Here’s a very useful tip when working on queries in SSMS. While you are in SSMS you can quickly open the SQL Server Profiler program by selecting SQL Server Profiler from the tools menu. This is probably common knowledge. However, did you know you can open up a profiler session already configured to capture the command related to a specific query window you have open in SSMS? While you are in a query window you can press the key sequence Ctrl-Alt-P, or from the Query menu select Trace Query in SQL Server Profiler.

Either of these menu commands will open SQL Server Profiler. The first command prompts you to connect to a database with the last database connection you used in SSMS. You then have to define from scratch the events and column properties you wish to profile. This is a really powerful tool you should get to know if you are doing a lot of SQL tuning or debugging.

The second command, specific to a query you are working on in SSMS automatically opens SQL Server Profiler. It configures the events to trace with default settings. It also configures a filter on the connection by setting the SPID to the current connection ID for your query. This restricts output to only those commands executed in your query window.

Why would you want to trace the queries from a single command window? You already know what commands were executed because you did them yourself in your query window. The biggest value I see is that SQL Server Profiler maintains a history of all commands that have been executed while the trace is running. In this configuration, you have a running history of each command that you execute. Even if you modify the query in your query tool, and then execute the query with the modification, the history in profiler won’t change.

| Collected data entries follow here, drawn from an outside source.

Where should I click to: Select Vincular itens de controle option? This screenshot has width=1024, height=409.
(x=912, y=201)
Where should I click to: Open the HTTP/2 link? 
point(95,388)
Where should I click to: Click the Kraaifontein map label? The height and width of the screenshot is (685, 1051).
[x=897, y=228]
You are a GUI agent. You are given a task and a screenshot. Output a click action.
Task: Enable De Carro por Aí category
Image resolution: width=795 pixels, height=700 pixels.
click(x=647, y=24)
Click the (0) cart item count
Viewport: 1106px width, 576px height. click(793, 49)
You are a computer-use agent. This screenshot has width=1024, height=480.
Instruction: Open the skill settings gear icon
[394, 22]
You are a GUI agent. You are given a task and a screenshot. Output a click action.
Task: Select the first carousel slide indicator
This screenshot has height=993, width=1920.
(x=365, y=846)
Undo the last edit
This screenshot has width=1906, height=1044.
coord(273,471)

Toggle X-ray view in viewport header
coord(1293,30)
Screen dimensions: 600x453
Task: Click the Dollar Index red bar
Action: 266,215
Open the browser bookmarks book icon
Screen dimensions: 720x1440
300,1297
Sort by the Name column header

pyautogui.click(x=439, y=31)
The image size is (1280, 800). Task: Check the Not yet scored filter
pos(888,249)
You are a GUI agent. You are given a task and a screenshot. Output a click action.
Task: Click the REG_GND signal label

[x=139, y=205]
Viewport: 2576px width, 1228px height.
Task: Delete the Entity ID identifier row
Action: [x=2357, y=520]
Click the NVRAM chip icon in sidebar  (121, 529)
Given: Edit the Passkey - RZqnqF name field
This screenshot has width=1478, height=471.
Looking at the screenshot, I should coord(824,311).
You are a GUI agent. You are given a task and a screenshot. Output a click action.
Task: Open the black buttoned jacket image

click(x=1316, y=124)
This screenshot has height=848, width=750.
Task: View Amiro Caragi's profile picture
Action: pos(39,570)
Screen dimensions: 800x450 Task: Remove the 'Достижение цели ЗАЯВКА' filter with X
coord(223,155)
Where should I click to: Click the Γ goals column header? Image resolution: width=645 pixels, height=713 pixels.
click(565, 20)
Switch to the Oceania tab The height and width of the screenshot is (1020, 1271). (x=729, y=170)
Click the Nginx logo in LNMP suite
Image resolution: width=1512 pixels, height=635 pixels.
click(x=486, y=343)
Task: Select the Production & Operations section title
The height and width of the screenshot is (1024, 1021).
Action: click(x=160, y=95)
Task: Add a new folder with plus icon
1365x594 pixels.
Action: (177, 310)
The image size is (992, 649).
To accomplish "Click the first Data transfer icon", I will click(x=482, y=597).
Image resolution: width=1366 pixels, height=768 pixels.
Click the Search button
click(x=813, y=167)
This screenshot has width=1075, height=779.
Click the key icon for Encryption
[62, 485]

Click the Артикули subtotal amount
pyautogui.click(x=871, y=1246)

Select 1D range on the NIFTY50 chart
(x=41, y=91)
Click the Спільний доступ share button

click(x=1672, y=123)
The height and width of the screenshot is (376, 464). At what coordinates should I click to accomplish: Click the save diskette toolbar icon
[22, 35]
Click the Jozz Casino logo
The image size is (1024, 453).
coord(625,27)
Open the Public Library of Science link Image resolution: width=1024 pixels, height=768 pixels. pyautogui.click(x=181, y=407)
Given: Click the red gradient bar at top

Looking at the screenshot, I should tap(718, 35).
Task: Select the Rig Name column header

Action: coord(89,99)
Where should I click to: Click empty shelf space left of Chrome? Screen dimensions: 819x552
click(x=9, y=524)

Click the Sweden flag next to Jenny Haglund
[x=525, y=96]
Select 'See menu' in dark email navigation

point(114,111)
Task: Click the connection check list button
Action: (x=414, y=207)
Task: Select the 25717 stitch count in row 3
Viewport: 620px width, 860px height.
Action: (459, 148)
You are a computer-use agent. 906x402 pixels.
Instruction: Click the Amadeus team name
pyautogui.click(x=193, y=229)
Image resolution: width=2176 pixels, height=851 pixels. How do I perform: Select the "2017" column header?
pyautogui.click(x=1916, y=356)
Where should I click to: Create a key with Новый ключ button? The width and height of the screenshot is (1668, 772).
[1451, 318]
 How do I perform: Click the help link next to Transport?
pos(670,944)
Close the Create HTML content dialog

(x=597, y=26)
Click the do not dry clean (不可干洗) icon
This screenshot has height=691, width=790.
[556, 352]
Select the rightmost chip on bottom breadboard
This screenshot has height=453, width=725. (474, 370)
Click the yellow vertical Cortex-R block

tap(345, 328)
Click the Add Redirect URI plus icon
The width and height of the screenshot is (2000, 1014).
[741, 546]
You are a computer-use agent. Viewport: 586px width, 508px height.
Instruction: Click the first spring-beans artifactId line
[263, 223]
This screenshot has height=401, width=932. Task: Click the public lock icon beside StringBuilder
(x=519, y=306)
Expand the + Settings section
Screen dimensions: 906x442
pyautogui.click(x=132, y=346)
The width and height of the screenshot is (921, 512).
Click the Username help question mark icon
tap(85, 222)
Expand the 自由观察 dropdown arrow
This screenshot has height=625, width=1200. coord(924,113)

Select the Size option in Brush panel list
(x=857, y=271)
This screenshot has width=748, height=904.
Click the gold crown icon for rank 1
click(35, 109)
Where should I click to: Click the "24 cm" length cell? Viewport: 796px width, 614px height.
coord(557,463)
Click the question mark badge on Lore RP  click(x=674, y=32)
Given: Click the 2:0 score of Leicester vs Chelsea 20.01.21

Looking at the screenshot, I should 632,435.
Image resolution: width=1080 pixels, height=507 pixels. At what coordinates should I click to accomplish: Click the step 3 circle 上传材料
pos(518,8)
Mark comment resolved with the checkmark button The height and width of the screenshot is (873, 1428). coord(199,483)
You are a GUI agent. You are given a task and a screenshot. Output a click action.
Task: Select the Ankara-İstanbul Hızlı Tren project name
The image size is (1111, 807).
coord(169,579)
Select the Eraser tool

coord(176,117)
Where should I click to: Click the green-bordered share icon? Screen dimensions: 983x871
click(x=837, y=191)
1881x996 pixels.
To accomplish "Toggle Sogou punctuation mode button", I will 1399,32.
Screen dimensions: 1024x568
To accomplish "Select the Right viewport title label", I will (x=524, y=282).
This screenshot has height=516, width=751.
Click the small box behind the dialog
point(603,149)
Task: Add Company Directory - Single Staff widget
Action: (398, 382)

This can be helpful for auditing purposes if you need to track what you have done in an ad-hoc scenario of a production system, for example. You can save the trace results to a file for review at a later time.

You can also start SQL Server Profiler by running the executable yourself from windows. You don’t have to open SSMS in order to start the profiler program. On my machine it is found from the start menu, Microsoft SQL Server, Performance Tools, SQL Server Profiler. You may be able to launch it by choosing Run and typing SQL Server Profiler. Most versions of Windows will display a link to run this tool.

That’s the tip for today. Get to know SQL Server Profiler.